WHAT TO PRODUCE >>
Gather every line in the records below that contains the word "Instruction", and copy each of those lines in full.

[Entries showing where items appear]
_ _ _ _ _
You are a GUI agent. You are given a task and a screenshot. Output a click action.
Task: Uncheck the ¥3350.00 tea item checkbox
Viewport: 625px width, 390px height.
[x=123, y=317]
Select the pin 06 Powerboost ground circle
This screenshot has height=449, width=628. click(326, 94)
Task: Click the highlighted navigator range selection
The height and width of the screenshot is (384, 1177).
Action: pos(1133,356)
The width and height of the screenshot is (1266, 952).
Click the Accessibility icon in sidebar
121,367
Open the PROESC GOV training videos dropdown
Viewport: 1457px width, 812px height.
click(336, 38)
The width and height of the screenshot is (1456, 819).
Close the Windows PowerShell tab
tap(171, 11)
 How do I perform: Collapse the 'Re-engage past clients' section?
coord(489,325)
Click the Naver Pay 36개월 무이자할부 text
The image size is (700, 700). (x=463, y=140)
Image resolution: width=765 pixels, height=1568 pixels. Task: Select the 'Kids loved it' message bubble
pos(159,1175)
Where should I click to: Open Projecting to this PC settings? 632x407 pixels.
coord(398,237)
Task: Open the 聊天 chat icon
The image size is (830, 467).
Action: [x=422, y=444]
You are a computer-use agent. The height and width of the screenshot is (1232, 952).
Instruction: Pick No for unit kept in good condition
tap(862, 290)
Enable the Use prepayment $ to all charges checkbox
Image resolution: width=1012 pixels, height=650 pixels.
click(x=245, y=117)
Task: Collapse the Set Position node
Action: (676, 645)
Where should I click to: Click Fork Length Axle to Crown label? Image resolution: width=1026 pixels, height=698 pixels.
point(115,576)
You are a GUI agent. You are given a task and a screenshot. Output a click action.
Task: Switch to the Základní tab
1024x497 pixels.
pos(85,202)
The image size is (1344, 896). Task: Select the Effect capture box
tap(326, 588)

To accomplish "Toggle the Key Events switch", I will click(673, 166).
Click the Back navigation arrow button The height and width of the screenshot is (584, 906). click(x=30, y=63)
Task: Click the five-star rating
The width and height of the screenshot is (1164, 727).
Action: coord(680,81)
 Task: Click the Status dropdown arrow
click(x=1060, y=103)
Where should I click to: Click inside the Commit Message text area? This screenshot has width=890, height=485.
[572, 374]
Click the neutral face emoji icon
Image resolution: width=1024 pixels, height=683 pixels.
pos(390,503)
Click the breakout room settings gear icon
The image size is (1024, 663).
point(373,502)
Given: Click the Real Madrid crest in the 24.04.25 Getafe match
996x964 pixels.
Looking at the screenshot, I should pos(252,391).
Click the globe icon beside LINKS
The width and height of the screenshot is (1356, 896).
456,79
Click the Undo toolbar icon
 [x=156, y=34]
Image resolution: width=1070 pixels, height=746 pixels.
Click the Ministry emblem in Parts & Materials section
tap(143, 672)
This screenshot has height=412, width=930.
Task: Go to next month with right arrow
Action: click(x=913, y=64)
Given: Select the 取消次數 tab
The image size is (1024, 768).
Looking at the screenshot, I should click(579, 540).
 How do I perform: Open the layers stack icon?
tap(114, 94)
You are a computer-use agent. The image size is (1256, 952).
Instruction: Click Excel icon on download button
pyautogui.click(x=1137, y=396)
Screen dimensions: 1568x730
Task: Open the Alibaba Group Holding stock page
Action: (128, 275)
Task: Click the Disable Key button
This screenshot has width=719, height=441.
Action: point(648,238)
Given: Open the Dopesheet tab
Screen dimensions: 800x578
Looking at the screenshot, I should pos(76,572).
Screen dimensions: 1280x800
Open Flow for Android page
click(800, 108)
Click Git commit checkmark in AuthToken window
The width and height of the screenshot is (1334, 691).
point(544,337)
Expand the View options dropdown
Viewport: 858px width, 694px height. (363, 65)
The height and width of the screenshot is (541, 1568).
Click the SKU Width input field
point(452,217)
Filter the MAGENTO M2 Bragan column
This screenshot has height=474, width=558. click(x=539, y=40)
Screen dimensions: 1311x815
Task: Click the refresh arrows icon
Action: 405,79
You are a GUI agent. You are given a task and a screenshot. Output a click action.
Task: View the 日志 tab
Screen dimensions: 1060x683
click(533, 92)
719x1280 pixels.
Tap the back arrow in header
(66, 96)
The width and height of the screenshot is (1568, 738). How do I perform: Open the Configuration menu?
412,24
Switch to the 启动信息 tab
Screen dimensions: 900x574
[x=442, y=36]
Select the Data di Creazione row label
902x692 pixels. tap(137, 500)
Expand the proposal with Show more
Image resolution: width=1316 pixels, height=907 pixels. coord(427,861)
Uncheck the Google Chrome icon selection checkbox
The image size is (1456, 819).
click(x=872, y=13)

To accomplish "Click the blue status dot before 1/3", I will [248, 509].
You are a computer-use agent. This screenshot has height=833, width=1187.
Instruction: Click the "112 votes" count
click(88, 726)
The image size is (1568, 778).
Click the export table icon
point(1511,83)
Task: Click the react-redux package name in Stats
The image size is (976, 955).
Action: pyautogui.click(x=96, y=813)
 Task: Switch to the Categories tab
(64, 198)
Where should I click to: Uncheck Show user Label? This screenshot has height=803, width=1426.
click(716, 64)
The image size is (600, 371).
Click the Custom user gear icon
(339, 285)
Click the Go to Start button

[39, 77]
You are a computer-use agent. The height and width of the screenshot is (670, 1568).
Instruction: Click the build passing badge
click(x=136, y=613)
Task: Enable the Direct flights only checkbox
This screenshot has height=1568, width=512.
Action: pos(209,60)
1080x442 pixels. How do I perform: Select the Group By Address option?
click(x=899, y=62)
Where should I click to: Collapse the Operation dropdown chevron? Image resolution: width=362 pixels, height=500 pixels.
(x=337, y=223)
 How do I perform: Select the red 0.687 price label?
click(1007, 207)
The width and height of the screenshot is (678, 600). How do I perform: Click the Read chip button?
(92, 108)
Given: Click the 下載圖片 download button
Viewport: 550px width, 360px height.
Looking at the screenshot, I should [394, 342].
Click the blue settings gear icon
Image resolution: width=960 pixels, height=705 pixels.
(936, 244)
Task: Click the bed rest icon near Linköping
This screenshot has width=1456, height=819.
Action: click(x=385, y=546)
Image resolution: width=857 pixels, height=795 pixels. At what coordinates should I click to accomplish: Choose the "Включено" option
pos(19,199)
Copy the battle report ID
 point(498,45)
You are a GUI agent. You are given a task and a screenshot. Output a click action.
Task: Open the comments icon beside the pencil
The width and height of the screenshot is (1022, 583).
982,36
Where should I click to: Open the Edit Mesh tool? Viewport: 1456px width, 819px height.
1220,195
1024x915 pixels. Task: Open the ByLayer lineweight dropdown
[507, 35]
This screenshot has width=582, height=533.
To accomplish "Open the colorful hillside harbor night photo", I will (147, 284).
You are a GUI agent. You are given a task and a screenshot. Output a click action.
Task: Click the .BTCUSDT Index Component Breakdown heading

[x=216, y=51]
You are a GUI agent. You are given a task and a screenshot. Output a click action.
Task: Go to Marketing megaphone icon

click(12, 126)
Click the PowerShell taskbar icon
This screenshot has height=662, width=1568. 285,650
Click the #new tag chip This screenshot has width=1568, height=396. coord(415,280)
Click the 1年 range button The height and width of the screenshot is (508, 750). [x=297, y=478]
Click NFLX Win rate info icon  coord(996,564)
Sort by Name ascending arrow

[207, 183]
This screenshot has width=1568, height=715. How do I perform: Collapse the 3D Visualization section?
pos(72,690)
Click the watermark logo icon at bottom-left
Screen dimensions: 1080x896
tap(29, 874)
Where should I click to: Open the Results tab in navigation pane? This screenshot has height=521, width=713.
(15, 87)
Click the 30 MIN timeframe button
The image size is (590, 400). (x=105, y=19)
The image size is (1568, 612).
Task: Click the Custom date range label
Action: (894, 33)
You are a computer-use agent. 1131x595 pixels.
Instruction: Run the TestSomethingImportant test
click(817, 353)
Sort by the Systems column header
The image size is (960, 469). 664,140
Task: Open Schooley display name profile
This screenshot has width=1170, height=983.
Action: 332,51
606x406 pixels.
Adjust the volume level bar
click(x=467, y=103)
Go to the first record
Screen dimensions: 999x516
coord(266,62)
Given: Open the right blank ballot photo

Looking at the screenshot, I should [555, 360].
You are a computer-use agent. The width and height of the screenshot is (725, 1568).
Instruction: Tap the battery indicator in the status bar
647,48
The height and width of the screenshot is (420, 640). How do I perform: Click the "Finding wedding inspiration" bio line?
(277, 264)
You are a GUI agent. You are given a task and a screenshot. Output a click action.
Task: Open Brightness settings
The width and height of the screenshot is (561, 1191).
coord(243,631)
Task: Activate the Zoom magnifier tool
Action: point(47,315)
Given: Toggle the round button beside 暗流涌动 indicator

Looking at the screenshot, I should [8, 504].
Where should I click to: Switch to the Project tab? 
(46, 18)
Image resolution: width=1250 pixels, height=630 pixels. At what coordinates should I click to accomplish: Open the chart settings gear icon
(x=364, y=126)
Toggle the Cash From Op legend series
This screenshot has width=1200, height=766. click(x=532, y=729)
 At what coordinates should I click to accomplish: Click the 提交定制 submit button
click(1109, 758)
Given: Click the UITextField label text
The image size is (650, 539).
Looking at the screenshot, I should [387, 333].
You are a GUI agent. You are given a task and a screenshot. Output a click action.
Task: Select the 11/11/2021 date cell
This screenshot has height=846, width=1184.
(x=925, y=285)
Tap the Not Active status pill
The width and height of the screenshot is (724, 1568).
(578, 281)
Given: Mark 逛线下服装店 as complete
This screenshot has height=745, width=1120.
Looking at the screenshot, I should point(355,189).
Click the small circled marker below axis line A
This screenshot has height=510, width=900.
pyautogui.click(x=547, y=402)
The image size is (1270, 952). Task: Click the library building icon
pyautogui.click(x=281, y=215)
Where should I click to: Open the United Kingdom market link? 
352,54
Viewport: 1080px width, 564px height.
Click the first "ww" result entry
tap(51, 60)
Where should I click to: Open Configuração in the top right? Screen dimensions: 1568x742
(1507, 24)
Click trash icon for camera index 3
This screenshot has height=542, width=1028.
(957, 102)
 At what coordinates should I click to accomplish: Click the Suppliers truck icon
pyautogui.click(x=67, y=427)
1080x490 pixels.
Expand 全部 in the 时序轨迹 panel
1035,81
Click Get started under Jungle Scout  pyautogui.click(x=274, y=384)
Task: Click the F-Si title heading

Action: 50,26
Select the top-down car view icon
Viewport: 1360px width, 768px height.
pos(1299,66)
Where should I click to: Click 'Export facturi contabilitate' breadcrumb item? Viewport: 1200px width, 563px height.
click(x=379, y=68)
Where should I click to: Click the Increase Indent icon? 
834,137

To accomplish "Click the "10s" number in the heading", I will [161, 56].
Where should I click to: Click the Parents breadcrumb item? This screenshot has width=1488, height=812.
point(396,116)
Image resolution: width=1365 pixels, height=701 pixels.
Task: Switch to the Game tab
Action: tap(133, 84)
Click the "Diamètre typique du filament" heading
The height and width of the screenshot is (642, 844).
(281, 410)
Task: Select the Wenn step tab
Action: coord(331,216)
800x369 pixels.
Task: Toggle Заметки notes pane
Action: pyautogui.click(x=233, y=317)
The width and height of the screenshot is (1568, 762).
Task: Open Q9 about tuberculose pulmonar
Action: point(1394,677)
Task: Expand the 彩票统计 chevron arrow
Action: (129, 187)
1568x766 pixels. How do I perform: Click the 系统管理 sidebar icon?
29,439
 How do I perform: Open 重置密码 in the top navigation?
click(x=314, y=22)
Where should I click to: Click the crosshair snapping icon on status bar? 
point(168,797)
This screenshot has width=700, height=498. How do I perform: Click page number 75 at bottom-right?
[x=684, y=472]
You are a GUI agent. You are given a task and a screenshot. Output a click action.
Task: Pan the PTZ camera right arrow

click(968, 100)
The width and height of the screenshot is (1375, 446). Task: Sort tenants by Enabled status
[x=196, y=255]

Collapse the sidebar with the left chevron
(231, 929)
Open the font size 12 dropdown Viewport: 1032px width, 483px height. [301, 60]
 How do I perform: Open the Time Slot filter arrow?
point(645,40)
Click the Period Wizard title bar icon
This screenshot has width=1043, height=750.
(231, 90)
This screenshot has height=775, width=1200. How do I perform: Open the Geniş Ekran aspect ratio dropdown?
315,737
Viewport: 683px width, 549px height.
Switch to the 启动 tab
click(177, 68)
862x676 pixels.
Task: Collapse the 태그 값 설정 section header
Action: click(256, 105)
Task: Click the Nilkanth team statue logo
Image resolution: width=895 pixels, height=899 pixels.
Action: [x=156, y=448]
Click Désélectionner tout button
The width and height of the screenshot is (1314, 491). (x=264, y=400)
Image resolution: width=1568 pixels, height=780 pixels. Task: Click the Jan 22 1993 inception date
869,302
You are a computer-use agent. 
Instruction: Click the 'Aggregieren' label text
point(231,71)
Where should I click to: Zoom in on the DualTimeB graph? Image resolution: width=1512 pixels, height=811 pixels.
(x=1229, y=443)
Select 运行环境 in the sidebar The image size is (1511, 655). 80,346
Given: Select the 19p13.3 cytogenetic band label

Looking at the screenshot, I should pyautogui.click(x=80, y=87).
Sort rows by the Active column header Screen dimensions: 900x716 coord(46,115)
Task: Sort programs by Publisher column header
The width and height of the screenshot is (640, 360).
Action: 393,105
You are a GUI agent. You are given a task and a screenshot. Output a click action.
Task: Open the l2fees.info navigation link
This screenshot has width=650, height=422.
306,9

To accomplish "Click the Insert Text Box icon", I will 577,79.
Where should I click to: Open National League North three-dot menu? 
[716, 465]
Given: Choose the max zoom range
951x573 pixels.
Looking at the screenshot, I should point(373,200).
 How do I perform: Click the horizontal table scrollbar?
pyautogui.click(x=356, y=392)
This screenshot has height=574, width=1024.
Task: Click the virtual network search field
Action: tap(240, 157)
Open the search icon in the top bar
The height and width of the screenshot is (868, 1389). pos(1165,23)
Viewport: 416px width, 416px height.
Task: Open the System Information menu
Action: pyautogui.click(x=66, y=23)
_ _ _ _ _
SOLUTION TO THIS PROBLEM >>
Instruction: Pick No for unit kept in good condition
Instruction: Click Excel icon on download button
Instruction: Click the "112 votes" count
Instruction: Click the build passing badge
Instruction: Run the TestSomethingImportant test
Instruction: Tap the battery indicator in the status bar
Instruction: Click the 'Aggregieren' label text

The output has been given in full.